NEW ORLEANS (-3) over Carolina

Is David Carr starting for the Panthers? Yes? That’s enough for me.

Saints 23 – Panthers 17

Jacksonville (-2 ½) over KANSAS CITY

Taking a road favorite is risky business, especially when that team is the Jags. But I can’t fathom a world where the 2007 Kansas Chiefs win three games in a row.

Jaguars 17 – Chiefs 14

WASHINGTON (-3 ½) over Detroit

I also can’t fathom a world where the Lions are 4-1.

Redskins 27 – Lions 20

TENNESSEE (-8) over Atlanta

I hate picking all favorites. It’s a recipe for disaster. But you know what I hate even more? Taking Joey Harrington on the road in Vince’s house. No thanks.

Titans 27 – Falcons 17

PITTSBURGH (-6) over Seattle

This one should play out much like Super Bowl XL: boring and with Pittsburgh victorious in the end.

Steelers 20 - Seahawks 13

NEW ENGLAND (-16 ½) over Cleveland

How good are the Pats? Despite giving away a boatload of points, I never even considered taking Cleveland. Not for a second.

Patriots 41 – Browns 10

ST. LOUIS (+3 ½) over Arizona

I know, I know. I’m crazy. St. Louis is definitely the worst team in the league. Arizona is much-improved and thinking playoffs. I agree with all of that. But this game just feels like a trap, so I’m throwing logic out the window and caution to the wind.

Rams 20 – Cardinals 17

New York Jets (+3 ½) over NEW YORK GIANTS

Both of these teams feel like 2-3 clubs to me. If the Jets win, that’s exactly what they’ll be.

Jets 27 – Giants 24

INDIANAPOLIS (-10) over Tampa Bay

Maybe the Bucs are the 2007 sleeper team. But this Sunday’s game will be nothing but a nightmare.

Colts 27 – Buccaneers 13

San Diego (+1) over DENVER

Norv Turner is quite the enigma, isn’t he? How can someone be such a great offensive coordinator and such an atrocious head coach? I don’t have the answer, but I do know this will be the last time I pick the Chargers all year if he doesn’t deliver the goods this week.

Chargers 23 – Broncos 20

SAN FRANCISCO (3 ½) over Baltimore

Both of these teams annoy me for some reason. Perhaps it’s because they were both overrated coming into the year. Or perhaps it’s because Frank Gore and Willis McGahee are killing my fantasy football team.

Ravens 20 – 49ers 19

GREEN BAY (-3 ½) over Chicago

The Brett Favre lovefest continues.

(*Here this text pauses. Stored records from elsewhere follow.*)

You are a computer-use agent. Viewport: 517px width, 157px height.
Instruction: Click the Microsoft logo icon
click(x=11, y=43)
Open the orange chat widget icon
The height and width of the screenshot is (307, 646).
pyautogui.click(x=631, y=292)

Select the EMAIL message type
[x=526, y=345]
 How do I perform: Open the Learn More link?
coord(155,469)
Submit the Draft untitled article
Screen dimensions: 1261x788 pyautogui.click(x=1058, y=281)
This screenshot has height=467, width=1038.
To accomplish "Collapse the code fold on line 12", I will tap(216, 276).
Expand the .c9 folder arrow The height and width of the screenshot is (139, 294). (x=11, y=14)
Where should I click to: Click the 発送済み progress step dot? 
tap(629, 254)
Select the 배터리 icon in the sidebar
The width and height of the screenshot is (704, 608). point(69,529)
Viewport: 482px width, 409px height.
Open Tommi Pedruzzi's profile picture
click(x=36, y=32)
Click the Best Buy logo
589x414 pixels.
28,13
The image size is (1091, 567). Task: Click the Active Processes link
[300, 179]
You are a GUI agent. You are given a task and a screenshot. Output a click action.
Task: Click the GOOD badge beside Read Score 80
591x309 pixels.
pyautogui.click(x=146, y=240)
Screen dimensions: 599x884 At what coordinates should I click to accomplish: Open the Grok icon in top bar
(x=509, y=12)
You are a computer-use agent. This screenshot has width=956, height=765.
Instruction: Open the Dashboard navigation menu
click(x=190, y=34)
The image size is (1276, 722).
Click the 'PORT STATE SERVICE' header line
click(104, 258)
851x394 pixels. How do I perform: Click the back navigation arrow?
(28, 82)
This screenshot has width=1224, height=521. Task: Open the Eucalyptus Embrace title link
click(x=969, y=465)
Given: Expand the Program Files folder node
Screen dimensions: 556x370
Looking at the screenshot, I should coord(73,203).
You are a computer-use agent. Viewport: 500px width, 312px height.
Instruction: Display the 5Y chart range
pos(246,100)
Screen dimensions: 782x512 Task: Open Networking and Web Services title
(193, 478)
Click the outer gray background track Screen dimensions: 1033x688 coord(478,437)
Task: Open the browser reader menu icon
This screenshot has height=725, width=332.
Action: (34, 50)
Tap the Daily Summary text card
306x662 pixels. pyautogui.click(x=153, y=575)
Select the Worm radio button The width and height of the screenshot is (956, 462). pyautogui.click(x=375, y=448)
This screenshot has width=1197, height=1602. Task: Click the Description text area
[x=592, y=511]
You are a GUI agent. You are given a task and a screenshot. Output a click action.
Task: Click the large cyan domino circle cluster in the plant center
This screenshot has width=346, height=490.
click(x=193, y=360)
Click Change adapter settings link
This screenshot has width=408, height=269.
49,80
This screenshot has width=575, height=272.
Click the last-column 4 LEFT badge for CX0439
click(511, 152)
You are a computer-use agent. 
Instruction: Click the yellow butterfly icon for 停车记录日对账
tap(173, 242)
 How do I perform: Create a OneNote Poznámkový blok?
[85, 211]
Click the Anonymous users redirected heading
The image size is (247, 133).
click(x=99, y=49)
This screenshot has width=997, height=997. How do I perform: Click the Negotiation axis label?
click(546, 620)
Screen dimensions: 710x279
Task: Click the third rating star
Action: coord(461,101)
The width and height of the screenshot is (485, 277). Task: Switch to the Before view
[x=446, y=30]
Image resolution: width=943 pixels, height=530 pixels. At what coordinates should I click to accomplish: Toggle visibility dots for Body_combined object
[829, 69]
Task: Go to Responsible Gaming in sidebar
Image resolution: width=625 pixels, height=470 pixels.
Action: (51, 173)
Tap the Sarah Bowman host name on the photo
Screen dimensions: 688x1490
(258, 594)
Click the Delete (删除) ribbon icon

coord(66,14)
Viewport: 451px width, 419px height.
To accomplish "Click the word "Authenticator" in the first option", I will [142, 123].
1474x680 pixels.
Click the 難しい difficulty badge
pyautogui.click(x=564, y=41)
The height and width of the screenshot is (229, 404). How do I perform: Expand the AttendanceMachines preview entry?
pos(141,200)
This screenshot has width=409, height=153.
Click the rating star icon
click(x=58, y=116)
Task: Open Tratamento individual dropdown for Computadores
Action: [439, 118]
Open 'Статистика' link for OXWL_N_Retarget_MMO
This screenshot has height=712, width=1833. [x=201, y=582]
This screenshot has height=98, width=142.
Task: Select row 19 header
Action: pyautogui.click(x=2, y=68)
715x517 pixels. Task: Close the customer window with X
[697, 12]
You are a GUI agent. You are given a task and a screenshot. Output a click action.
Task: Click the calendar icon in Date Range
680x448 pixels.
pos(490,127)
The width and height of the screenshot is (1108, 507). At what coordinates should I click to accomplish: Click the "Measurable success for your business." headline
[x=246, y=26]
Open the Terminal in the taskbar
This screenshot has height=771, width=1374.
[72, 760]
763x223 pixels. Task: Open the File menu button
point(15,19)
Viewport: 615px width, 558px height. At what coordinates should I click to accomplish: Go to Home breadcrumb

And the Chicago Bears’ season unofficially ends.

Packers 24 – Bears 16

Dallas (-10) over BUFFALO

Unfortunately, the Cowboys are on their way to a 5-0 record. On the bright side, their perfect season will end next week when the Pats drop the hammer on the Big D.

Cowboys 37 – Bills 13

Last week against the spread: 8-6 (31-26-5 in ’07)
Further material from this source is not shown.